**Compito da svolgere:** Aggiorna il tratto che si apre con la riga contenente "Viewport: 499px width, 392px height." e si chiude con quella contenente "[x=450, y=369]", estremi compresi, sostituendo "installation" con "setup" e lasciando invariato tutto il resto. Riporta soltanto queste righe, senza le immagini.

**Voci in ingresso:**
------------------------------------------------
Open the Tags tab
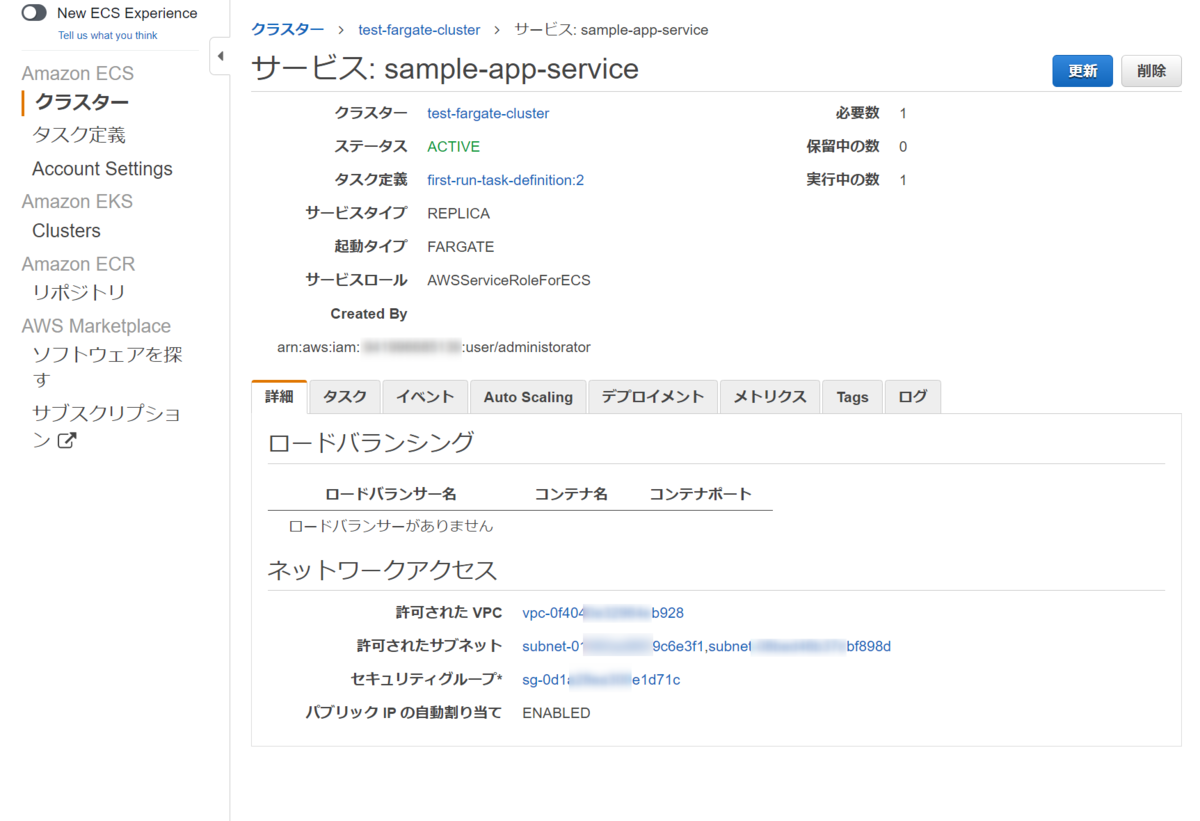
------------------------------------------------
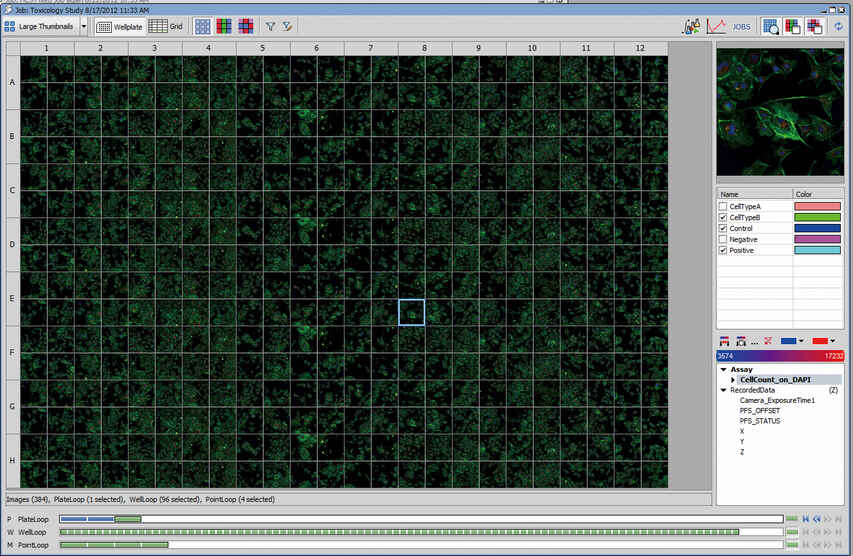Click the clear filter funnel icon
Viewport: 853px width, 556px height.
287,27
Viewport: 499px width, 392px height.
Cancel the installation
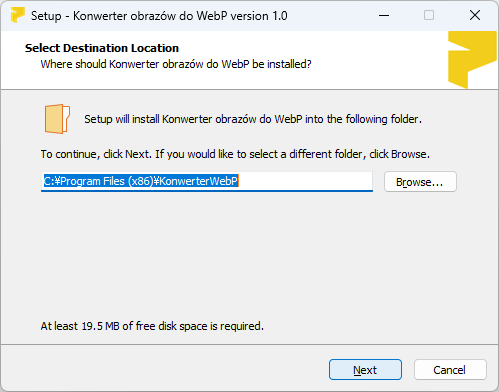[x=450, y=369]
------------------------------------------------
**Risposta corretta:**
Viewport: 499px width, 392px height.
Cancel the setup
[x=450, y=369]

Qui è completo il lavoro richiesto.